_RECORDS TO USE_
═══

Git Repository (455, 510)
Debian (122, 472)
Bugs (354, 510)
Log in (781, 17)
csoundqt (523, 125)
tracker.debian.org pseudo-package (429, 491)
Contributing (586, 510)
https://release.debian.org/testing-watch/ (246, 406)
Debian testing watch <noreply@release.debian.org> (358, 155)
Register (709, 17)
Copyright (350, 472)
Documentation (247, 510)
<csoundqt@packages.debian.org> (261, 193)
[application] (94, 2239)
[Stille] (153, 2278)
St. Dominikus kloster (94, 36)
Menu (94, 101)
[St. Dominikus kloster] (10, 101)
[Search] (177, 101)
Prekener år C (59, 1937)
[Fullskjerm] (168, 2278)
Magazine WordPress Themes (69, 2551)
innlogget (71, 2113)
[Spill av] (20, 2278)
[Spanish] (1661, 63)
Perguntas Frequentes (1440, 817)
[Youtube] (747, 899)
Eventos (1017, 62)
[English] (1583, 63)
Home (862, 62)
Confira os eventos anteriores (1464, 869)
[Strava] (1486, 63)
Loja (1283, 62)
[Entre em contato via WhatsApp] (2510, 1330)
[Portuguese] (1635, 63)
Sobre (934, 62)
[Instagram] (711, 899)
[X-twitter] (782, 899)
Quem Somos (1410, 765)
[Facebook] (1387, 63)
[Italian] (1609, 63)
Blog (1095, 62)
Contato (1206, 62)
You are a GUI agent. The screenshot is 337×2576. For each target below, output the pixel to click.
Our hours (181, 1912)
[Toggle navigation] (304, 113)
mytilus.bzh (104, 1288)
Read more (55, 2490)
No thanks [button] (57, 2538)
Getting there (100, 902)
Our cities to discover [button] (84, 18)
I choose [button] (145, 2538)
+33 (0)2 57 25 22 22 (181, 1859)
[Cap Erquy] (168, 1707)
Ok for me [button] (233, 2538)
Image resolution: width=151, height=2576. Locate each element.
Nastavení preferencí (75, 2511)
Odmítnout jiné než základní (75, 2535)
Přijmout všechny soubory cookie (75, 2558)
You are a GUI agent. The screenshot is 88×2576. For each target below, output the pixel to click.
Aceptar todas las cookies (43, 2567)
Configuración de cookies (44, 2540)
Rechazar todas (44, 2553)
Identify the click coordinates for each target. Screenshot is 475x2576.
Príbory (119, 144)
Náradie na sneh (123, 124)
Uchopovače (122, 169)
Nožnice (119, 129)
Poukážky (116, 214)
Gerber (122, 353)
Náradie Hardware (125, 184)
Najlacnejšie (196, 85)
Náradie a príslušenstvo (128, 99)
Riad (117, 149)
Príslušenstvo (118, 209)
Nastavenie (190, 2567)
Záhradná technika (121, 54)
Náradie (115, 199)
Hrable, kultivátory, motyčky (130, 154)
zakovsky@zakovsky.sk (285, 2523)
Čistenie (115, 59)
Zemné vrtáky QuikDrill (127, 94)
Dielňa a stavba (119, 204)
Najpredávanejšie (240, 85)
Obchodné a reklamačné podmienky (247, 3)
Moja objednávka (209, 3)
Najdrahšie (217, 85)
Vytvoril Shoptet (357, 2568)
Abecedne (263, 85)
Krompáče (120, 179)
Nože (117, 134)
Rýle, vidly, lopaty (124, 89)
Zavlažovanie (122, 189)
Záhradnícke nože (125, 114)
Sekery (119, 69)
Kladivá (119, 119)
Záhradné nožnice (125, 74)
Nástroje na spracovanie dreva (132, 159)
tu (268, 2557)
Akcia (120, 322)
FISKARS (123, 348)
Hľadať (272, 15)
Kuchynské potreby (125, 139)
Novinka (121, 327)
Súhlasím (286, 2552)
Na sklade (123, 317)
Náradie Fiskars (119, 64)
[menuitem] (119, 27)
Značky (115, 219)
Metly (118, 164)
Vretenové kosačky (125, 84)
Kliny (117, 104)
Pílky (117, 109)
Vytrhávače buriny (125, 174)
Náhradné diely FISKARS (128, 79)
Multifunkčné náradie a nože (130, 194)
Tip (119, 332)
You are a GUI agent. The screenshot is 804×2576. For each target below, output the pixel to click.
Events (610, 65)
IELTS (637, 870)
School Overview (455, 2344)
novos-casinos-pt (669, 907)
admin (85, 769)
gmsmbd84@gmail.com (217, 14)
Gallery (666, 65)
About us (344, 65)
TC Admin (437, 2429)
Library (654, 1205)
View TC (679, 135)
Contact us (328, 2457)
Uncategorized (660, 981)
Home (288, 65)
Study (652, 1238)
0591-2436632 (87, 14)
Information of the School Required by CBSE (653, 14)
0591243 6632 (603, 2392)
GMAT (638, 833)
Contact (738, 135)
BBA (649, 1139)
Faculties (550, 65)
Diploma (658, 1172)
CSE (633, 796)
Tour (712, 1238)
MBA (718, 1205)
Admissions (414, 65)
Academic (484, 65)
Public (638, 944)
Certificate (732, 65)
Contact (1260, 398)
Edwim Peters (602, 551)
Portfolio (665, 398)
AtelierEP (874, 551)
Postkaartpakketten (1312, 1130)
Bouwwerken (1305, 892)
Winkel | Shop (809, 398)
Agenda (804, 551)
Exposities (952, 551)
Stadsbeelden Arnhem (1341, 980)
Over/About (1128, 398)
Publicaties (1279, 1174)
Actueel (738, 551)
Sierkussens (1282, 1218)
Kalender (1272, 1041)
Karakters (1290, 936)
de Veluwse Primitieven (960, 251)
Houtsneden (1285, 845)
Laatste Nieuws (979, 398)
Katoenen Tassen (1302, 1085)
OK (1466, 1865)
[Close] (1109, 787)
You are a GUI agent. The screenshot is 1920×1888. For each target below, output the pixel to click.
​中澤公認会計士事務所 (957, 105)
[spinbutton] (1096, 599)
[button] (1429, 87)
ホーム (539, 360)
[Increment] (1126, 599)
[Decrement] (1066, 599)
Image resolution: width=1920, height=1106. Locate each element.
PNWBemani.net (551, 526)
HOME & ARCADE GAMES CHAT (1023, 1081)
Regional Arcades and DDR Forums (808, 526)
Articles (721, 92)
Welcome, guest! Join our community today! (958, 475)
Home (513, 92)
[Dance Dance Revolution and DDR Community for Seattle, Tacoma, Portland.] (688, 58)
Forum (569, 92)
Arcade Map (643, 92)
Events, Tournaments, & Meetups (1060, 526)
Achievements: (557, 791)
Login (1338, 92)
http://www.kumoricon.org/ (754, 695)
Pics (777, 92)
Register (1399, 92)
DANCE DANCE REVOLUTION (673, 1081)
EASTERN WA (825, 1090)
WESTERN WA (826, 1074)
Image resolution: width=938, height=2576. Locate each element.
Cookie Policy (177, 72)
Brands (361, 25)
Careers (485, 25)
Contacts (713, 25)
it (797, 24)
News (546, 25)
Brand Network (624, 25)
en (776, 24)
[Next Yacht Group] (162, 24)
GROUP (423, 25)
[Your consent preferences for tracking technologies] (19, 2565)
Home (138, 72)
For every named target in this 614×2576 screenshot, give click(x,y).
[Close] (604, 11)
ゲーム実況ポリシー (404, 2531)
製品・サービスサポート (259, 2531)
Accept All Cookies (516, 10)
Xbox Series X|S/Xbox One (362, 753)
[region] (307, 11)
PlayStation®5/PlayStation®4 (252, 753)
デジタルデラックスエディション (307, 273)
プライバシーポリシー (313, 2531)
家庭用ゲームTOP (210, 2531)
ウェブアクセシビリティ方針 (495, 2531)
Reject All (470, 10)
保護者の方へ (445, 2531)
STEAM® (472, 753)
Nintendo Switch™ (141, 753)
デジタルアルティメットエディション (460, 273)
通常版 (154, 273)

═══

_WORK REQUIRED_
What are the lines, exactly as written above, from the line with "Kliny (117, 104)" to the line with "Houtsneden (1285, 845)", both included? Output only those.

_ANSWER TO THE EXERCISE_
Kliny (117, 104)
Pílky (117, 109)
Vytrhávače buriny (125, 174)
Náhradné diely FISKARS (128, 79)
Multifunkčné náradie a nože (130, 194)
Tip (119, 332)
You are a GUI agent. The screenshot is 804×2576. For each target below, output the pixel to click.
Events (610, 65)
IELTS (637, 870)
School Overview (455, 2344)
novos-casinos-pt (669, 907)
admin (85, 769)
gmsmbd84@gmail.com (217, 14)
Gallery (666, 65)
About us (344, 65)
TC Admin (437, 2429)
Library (654, 1205)
View TC (679, 135)
Contact us (328, 2457)
Uncategorized (660, 981)
Home (288, 65)
Study (652, 1238)
0591-2436632 (87, 14)
Information of the School Required by CBSE (653, 14)
0591243 6632 (603, 2392)
GMAT (638, 833)
Contact (738, 135)
BBA (649, 1139)
Faculties (550, 65)
Diploma (658, 1172)
CSE (633, 796)
Tour (712, 1238)
MBA (718, 1205)
Admissions (414, 65)
Academic (484, 65)
Public (638, 944)
Certificate (732, 65)
Contact (1260, 398)
Edwim Peters (602, 551)
Portfolio (665, 398)
AtelierEP (874, 551)
Postkaartpakketten (1312, 1130)
Bouwwerken (1305, 892)
Winkel | Shop (809, 398)
Agenda (804, 551)
Exposities (952, 551)
Stadsbeelden Arnhem (1341, 980)
Over/About (1128, 398)
Publicaties (1279, 1174)
Actueel (738, 551)
Sierkussens (1282, 1218)
Kalender (1272, 1041)
Karakters (1290, 936)
de Veluwse Primitieven (960, 251)
Houtsneden (1285, 845)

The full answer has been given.